Ambiguity in Mr. O’Reilly’s commission policy
One of the more contentious issues in O’Reilly v IMAX Corporation concerned the legality of a certain clause in his employment contract. The employment contract in this case included a policy regarding commissions which stated that, upon dismissal, unpaid commissions would be reduced by 50 percent. Specifically, the policy stated that “Employees are eligible to receive 50% of their ongoing commissions at the time that they terminate employment…” The court saw that the meaning of the word “they” in that sentence referred to employees and not to employers.
The ONCA found that the policy was drafted such that it seemed to apply to situations in which an employee terminated employment and not when an employer terminated employment. In other words, the reduction in commissions was only applicable when an employee resigned and not when they were dismissed. Thus, the employer’s attempt to apply the policy to their dismissal of the employee, in this case, left the policy’s meaning ambiguous. Following a principle set out in a prior case law such as Wood v Fred Deeley Imports Ltd, 2017 ONCA 158, the court interpreted the ambiguous policy in favour of the employee.

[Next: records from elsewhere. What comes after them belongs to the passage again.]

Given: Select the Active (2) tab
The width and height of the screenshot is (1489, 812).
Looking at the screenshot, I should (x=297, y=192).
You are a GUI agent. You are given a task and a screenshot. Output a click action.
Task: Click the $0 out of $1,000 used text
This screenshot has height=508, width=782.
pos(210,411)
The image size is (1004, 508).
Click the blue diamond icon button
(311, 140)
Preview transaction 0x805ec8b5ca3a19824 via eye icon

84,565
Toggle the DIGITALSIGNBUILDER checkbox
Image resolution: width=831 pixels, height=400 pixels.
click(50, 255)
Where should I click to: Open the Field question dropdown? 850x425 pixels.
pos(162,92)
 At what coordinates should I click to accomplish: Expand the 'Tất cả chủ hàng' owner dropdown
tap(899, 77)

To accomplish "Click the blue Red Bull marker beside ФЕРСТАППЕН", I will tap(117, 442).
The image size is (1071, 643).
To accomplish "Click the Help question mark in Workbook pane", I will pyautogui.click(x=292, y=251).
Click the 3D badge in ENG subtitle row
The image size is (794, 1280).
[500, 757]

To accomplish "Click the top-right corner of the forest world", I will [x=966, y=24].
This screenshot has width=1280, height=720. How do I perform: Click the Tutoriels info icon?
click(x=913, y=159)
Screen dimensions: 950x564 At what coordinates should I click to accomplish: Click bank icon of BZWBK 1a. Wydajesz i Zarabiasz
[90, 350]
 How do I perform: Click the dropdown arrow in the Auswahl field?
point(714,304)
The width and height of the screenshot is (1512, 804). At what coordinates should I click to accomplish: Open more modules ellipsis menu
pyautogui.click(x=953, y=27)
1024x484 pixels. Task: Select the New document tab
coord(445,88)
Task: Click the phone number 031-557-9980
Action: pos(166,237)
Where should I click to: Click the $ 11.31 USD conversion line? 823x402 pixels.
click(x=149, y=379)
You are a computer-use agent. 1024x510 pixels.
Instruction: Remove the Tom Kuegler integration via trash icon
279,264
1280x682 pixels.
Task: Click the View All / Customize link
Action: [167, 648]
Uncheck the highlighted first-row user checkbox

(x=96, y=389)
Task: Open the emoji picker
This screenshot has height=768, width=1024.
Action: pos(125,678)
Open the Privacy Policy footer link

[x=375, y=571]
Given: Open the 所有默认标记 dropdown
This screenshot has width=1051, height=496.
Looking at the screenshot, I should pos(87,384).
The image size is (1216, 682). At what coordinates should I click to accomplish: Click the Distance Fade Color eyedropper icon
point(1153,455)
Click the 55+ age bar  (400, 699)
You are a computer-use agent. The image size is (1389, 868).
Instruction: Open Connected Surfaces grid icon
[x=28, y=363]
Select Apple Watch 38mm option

Accordingly, the court calculated the employee’s commission payments based upon those earned during his last year of employment, declining to use the common method of taking a three-year average due to diminished amounts earned in his final years of employment. The senior executive employee had worked for his employer for approximately 22 years, from March 1994 until his dismissal on January 4, 2016.
First, Ontario employers can see from O’Reilly v IMAX Corporation that the “one month per year” rule is more of a rule of thumb and is flexible when the courts wish it to be. In this case, the employee had worked for his employer for 22 years but received 24 months in pay in lieu of reasonable notice. This award shows that while Ontario courts likely won’t award a significant amount in excess of a month per year of employment, they certainly may award a few months over or under that standard in any given case. The takeaway for Ontario employers is that calculating reasonable notice is a flexible process in which the “rules” are more like guideposts than firm standards.
Second, it is worth noting that it is a typical strategy for employees to inflate the amount of notice they request from a court when asking for pay in lieu of reasonable notice. Receiving 24 months after requesting 30 months was likely viewed by the employee’s legal team as a victory and perhaps even as good as it could have gotten for Mr. O’Reilly. The takeaway for Ontario employers is thus that the amount an employee may argue that he or she is entitled to is more of a “high water mark” than a black-and-white demand. The process of determining how much reasonable notice an employee will ultimately receive is, in this sense, not so different from a bargaining process.
Third, O’Reilly v IMAX Corporation demonstrates a clear example of the principle that ambiguities in employment contracts are to be interpreted in favour of the employee. In this case, the employer very well likely intended to limit the commission amounts an employee could collect after he or she had been dismissed. However, the employer failed to translate their intention into a clear provision in the employment contract which bound them to the employee. A failure to clearly lay out intentions in a contract can easily come back to bite employers once they end up in court. As stated, the courts, as a rule, always interpret ambiguities in the favour of employees. The takeaway for Ontario employers is to ensure that their intentions are clearly laid out in employment contracts which they bind themselves to. This case demonstrates again how easily one word can unwind an entire provision and ultimately make a difference of thousands of dollars.